Das Amazonasbecken muss vor weiteren Rodungen geschützt werden
Wie auf dem Climate Law Blog des Sabin Center der Columbia Law School jetzt zu lesen war, haben Ende Januar 25 Jugendliche und Kinder die kolumbianische Regierung verklagt, weil sie ihr Recht auf Gesundheit, Nahrung, Wasser und eine gesunde Umgebung bedroht sehen. Die Kläger argumentieren, dass der Klimawandel diese Rechte angreife, und dass die Regierung die Schuld daran trage, weil sie ihrer Aufgabe, den Urwald zu schützen nicht nachkomme, sondern im Gegenteil, diesen durch ihr Verhalten schädige. Durch die Abholzung des Amazonas seien die CO2-Emissionen gestiegen. Das Oberste Gericht Kolumbiens gab den Jugendlichen nun Recht. Im Prozess gegen einen Staat wurde die Amazonas-Region als juristische Person anerkannt, der kein Schaden zugefügt werden dürfe, sonst drohe Strafe. Nicole Weinhold beschreibt die Hintergründe dieses historischen Urteils für ERNEUERBARE ENERGIEN.
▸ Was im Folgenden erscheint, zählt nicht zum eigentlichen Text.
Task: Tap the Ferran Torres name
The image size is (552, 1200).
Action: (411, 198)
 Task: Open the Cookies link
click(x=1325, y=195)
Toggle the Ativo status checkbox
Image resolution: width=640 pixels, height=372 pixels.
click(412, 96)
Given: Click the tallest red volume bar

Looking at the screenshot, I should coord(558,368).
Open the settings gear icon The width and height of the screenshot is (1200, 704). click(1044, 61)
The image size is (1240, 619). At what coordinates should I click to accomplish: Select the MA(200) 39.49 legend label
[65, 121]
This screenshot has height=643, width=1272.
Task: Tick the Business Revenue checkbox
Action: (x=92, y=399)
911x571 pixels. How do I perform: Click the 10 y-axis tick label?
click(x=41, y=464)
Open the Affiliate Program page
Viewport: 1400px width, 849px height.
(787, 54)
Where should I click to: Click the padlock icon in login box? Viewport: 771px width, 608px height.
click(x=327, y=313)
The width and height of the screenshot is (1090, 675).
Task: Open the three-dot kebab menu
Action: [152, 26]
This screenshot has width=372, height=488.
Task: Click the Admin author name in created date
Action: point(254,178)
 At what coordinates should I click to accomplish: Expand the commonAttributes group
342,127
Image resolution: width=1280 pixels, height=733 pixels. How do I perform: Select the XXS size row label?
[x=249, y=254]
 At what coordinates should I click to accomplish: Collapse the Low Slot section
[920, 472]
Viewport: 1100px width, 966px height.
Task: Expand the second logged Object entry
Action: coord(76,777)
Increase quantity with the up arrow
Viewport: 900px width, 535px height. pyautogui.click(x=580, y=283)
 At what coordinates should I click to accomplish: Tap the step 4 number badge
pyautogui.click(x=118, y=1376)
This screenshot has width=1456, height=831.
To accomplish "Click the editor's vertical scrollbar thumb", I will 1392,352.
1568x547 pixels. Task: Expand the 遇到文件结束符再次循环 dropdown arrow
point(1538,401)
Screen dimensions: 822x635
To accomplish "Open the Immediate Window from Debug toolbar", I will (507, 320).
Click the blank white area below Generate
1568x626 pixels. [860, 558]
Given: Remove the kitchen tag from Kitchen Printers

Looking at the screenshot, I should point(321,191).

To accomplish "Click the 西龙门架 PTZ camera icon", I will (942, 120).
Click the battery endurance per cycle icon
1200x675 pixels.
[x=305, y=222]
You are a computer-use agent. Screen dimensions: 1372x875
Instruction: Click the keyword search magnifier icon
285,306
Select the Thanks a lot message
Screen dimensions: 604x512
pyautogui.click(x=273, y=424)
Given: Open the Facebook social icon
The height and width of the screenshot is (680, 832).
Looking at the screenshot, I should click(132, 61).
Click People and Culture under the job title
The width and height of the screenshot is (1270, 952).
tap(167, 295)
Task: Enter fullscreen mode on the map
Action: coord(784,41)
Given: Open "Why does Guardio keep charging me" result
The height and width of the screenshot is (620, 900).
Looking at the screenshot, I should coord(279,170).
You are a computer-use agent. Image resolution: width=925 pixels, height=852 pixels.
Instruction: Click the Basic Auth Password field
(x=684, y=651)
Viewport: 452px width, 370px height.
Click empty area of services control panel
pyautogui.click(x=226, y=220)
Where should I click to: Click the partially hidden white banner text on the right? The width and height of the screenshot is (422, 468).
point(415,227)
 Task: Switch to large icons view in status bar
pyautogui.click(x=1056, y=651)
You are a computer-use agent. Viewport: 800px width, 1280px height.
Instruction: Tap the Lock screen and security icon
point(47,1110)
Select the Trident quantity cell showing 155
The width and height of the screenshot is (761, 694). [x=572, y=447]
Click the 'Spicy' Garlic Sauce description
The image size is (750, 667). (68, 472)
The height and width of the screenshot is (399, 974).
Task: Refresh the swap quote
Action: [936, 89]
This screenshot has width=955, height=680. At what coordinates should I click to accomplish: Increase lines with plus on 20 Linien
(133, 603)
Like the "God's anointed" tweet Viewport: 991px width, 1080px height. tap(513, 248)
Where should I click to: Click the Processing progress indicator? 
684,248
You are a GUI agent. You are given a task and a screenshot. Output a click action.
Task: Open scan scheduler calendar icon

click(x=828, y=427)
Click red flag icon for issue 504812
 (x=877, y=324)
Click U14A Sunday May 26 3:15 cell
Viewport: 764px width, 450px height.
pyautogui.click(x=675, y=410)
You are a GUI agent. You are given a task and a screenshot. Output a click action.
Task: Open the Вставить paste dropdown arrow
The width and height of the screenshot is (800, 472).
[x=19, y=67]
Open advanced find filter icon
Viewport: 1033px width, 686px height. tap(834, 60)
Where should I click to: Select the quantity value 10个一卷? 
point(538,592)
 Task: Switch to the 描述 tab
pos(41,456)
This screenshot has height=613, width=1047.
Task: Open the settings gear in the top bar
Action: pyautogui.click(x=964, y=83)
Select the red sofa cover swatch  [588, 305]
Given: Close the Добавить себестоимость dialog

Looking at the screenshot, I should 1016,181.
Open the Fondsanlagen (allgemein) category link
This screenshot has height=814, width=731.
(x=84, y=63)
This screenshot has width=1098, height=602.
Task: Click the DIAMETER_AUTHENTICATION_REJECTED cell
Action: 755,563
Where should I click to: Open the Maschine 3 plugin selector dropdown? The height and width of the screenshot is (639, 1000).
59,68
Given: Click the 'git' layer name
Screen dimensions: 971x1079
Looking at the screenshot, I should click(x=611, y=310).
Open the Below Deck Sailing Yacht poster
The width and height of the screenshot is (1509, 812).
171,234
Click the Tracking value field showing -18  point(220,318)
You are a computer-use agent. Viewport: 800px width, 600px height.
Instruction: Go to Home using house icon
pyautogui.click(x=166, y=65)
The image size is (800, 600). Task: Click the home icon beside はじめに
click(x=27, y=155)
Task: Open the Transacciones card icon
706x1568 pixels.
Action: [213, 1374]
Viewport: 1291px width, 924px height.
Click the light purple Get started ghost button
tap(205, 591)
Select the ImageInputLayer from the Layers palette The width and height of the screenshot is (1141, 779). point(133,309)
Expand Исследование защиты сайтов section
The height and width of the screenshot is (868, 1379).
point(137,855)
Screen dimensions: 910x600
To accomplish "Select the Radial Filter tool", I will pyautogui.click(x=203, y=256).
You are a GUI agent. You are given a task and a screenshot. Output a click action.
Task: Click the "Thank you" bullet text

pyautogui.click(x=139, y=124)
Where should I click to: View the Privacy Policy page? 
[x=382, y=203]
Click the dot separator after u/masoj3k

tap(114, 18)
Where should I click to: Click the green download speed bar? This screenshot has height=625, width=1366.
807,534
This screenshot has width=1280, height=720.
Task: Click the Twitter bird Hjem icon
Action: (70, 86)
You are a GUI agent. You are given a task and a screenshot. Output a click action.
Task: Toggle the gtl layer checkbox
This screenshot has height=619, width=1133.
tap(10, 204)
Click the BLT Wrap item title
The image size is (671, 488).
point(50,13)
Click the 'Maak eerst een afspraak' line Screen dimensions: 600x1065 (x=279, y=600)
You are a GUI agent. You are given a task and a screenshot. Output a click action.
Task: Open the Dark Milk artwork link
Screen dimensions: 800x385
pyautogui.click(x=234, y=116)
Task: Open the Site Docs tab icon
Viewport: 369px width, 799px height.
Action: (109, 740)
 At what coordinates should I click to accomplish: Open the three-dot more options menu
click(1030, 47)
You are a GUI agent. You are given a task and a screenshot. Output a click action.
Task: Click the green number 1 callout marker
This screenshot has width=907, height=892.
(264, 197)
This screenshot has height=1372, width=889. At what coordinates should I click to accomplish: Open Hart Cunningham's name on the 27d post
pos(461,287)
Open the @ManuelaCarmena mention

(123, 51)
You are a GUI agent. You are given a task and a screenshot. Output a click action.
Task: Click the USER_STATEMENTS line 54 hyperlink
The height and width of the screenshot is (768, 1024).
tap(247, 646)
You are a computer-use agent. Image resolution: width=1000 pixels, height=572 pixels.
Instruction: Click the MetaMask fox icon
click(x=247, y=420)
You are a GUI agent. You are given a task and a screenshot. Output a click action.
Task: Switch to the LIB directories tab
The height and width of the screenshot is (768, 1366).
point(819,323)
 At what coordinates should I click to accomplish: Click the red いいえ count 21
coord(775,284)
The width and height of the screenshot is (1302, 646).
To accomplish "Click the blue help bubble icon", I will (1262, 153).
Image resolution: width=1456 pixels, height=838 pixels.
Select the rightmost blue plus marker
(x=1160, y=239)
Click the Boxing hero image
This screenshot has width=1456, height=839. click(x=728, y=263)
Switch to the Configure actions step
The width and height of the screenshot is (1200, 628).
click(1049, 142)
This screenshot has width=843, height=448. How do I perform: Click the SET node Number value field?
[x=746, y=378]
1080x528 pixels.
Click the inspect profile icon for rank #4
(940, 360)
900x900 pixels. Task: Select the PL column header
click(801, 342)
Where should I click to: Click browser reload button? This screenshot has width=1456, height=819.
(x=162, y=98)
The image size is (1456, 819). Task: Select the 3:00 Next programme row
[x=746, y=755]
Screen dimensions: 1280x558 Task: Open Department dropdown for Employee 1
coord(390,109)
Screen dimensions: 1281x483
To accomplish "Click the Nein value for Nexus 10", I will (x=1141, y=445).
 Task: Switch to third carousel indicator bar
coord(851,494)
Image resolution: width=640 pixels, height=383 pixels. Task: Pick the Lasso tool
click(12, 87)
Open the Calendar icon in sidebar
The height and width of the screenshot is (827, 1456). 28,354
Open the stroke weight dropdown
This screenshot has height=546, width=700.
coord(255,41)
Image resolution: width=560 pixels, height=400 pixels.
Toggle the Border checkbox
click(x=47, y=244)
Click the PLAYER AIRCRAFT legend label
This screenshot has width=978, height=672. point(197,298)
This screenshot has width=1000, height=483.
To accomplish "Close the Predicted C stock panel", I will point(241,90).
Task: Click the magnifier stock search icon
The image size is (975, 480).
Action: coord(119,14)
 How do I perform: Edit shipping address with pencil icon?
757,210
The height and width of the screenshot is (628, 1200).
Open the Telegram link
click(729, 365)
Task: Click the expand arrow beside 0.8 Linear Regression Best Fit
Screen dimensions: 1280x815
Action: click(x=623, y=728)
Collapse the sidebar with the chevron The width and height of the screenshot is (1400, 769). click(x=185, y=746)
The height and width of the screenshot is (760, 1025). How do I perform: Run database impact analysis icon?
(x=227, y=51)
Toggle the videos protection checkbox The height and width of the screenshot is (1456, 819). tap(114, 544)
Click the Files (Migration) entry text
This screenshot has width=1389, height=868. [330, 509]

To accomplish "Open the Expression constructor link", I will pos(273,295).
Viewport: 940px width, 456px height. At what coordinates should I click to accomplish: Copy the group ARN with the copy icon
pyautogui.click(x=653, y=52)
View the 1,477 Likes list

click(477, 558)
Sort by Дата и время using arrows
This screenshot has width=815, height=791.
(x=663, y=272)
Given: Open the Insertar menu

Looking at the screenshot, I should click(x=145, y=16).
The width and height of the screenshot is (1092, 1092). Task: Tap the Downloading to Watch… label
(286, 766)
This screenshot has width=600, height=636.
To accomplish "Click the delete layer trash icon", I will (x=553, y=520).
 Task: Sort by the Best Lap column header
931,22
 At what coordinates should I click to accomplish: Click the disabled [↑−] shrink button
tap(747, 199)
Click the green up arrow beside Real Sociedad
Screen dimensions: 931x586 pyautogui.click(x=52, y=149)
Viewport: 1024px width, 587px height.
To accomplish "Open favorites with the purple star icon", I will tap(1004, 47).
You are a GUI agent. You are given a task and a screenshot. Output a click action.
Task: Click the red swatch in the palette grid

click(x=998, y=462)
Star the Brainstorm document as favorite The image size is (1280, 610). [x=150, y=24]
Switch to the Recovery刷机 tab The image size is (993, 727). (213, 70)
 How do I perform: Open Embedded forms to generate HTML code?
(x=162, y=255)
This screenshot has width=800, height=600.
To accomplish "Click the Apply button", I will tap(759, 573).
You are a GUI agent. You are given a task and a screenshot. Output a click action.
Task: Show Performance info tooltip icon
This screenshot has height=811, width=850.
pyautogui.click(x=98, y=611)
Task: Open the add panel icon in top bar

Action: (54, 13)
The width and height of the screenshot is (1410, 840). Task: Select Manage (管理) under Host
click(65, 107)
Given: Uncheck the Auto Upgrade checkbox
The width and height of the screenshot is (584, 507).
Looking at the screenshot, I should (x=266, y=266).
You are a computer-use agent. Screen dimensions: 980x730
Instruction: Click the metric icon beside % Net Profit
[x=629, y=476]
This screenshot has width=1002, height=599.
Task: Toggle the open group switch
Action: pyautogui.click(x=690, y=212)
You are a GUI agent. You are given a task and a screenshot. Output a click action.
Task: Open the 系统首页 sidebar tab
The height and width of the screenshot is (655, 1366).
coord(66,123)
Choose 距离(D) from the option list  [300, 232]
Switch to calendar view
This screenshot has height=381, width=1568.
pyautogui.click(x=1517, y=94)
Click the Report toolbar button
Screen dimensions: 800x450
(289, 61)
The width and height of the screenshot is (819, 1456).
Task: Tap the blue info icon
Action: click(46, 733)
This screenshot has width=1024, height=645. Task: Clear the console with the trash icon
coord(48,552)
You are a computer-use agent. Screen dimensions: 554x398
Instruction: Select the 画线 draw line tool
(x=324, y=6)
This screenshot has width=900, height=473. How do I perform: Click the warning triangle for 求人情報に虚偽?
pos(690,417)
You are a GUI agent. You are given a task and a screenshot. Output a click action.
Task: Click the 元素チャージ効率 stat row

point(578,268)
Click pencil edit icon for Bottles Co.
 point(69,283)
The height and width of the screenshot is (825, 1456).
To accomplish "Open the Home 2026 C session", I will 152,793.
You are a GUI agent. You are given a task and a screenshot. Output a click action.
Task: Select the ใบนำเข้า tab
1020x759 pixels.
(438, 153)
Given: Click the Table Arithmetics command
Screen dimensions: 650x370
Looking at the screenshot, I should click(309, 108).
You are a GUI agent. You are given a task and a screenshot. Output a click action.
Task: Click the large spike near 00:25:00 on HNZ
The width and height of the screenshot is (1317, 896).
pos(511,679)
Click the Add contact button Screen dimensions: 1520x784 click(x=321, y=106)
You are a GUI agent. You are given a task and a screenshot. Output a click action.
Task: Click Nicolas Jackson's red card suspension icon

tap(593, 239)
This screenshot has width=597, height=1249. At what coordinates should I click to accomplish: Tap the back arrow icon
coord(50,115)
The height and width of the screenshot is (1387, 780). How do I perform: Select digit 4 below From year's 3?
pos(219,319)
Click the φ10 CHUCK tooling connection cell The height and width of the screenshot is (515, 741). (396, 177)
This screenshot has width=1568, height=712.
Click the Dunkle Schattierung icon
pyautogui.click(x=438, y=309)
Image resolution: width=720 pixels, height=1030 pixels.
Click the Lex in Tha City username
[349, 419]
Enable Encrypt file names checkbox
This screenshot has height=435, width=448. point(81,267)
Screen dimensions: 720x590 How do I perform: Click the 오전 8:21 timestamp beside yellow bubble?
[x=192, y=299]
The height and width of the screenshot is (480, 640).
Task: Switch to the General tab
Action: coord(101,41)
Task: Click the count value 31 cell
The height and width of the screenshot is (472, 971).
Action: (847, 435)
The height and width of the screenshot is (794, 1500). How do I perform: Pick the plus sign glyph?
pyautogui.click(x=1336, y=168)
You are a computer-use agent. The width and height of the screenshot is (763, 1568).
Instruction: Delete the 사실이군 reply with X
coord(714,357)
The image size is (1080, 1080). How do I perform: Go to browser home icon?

Das Amazonasbecken erstreckt sich über sieben Millionen Quadratkilometer auf den Territorien von acht Ländern. In den 1970er Jahren wurde mit dem Bau großer Fernverkehrsstraßen begonnen, an deren Trassen es in den Folgejahren zu einer weitflächigen Waldrodung durch Agrarkolonisten und später durch Rinderzucht betreibende Großgrundbesitzer kam. Darüber hinaus kam es durch die bergbauliche Erschließung von Eisenerz-, Zinn-, Gold, Erdöl- und Bauxitlagerstätten zu weiteren groß angelegten Rodungen des tropischen Regenwaldes.
Diese Rodungen halten bis heute an und haben bereits zu ökologischen Schäden mit Auswirkungen auf Flora und Fauna geführt. In den drei großen Regenwaldregionen der Erde (Amazonasbecken, Kongobecken und Südost-Asien) gingen in den Jahren 2000 bis 2010 jährlich 54.000 Quadratkilometer tropische Regenwälder verloren (The State of Forests in the Amazon Basin, Congo Basin and Southeast Asia, 2011).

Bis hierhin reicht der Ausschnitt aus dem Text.